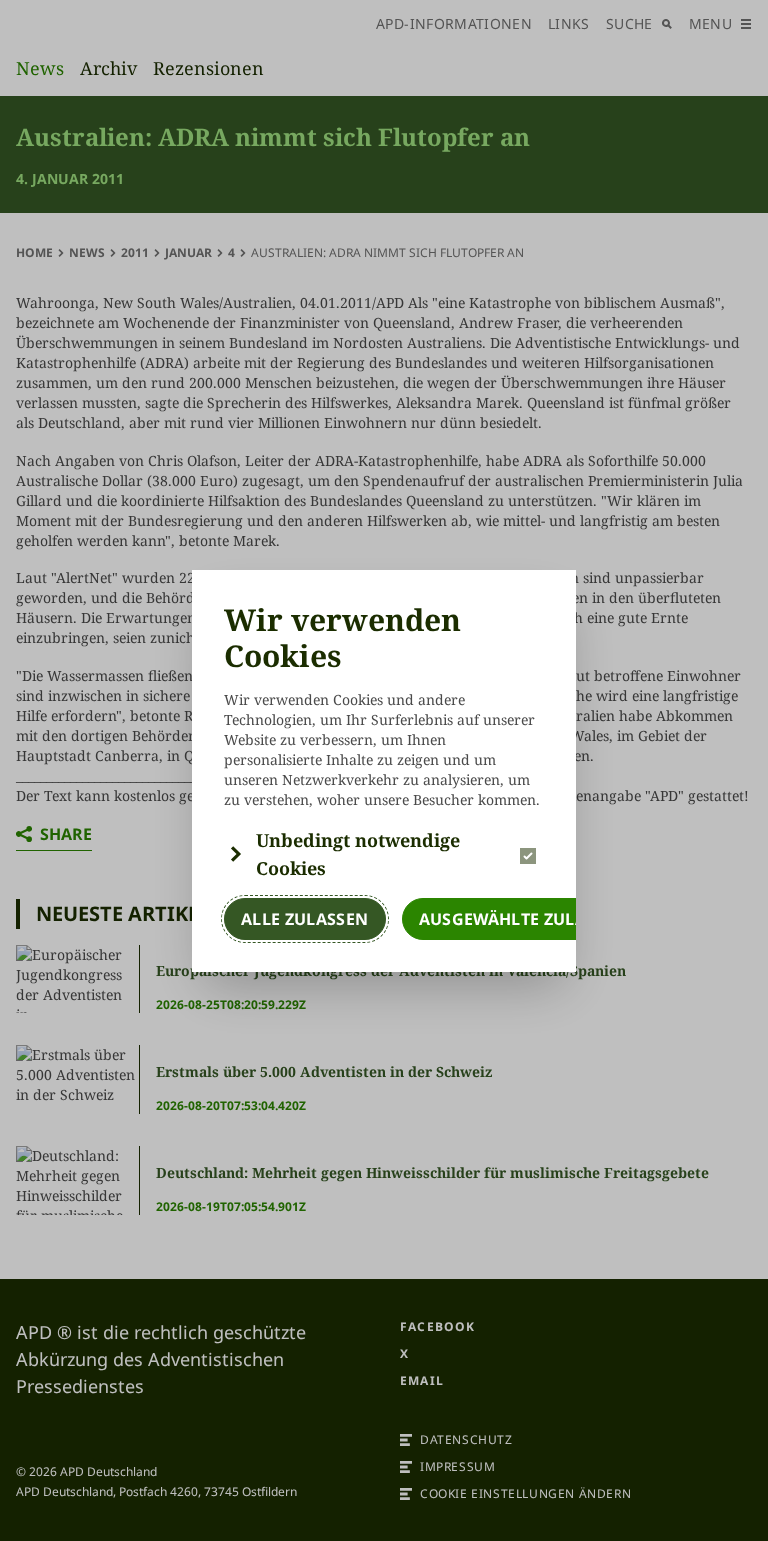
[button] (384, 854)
* * *
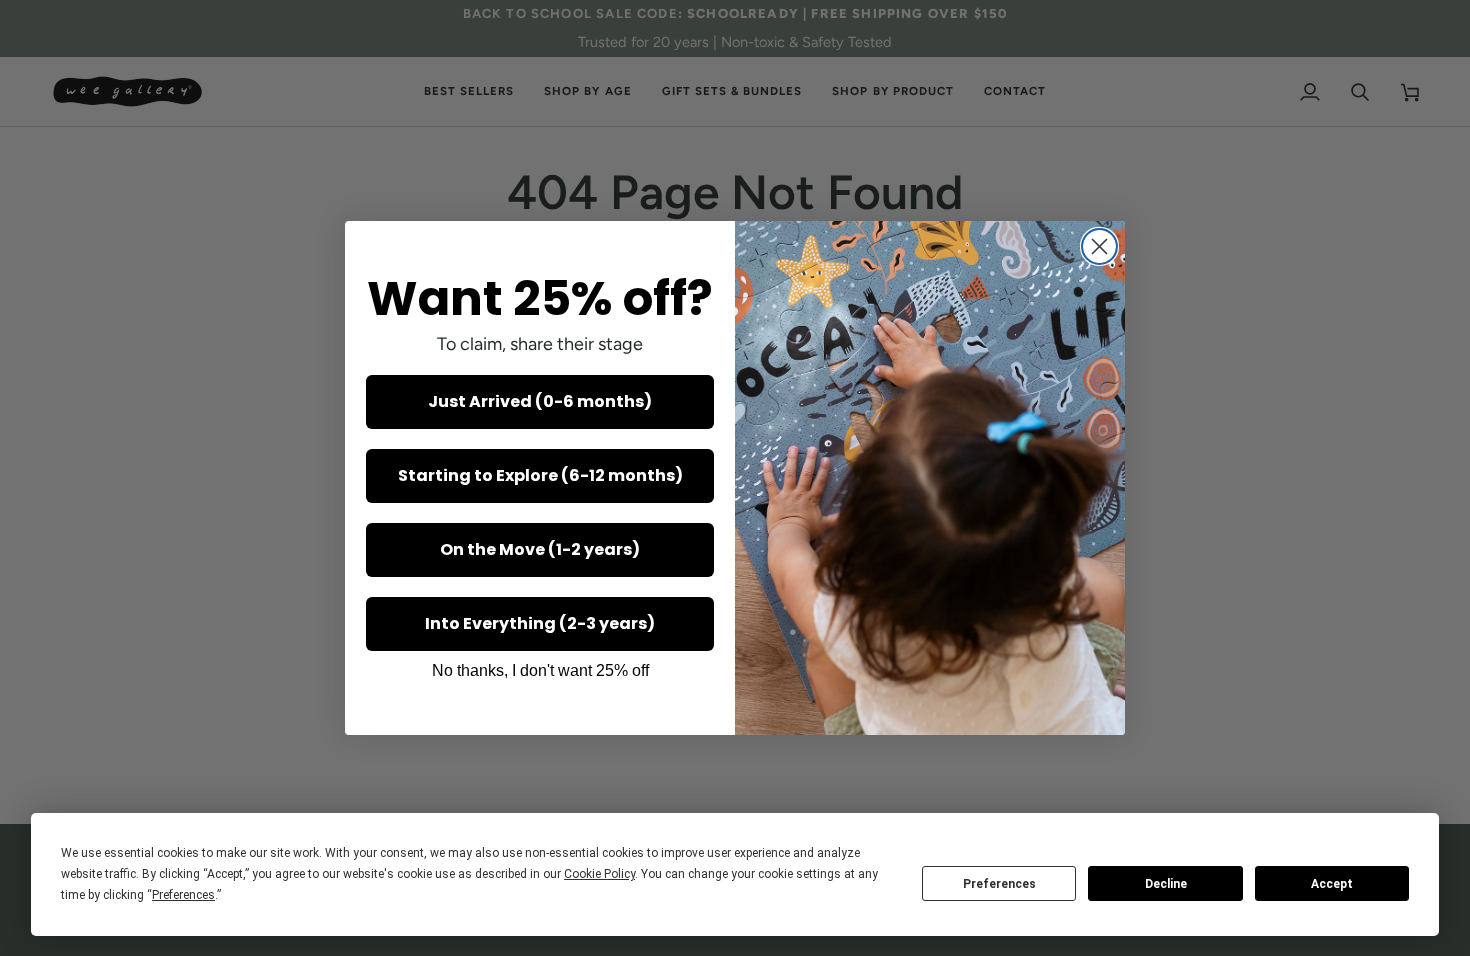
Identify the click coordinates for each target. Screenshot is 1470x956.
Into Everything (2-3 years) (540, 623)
* * *
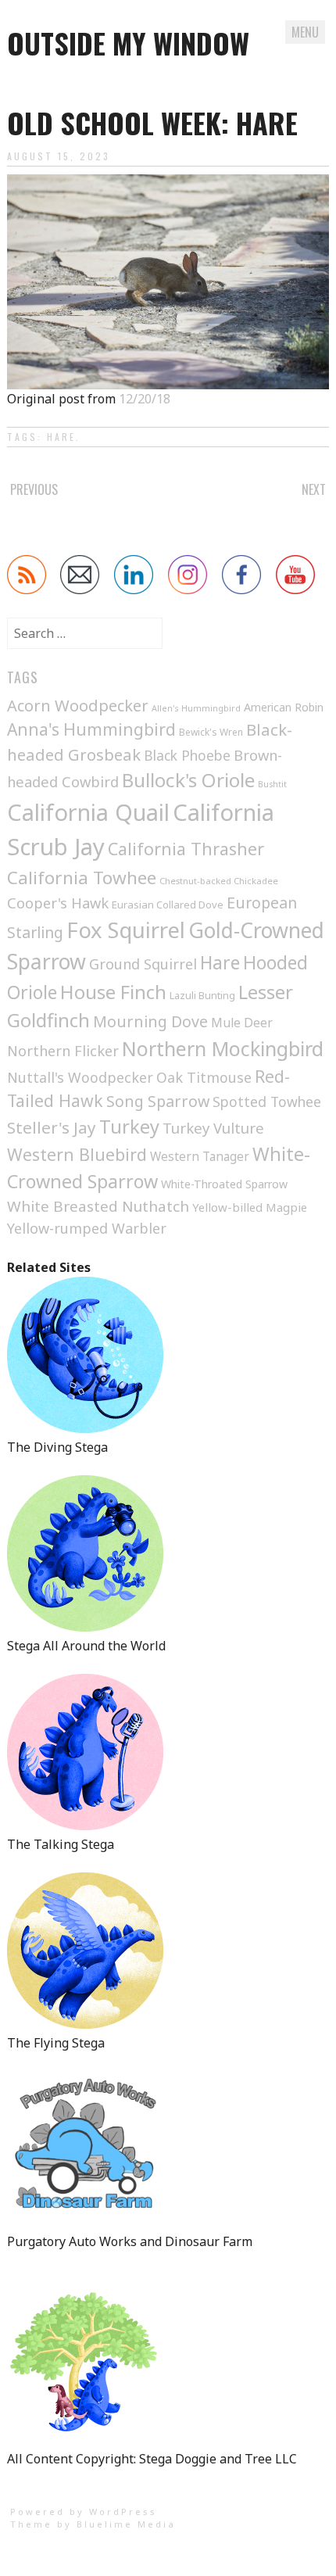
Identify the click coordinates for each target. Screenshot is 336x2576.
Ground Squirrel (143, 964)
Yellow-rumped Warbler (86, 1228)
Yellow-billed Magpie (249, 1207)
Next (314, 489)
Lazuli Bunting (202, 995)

## TASK TO COMPLETE
Each line of the entries holding the string "target" should be found and copied.

## ANSWER TO THIS PROBLEM
Identify the click coordinates for each target. Screenshot is 1470x956.
Identify the click coordinates for each target. Screenshot is 336x2576.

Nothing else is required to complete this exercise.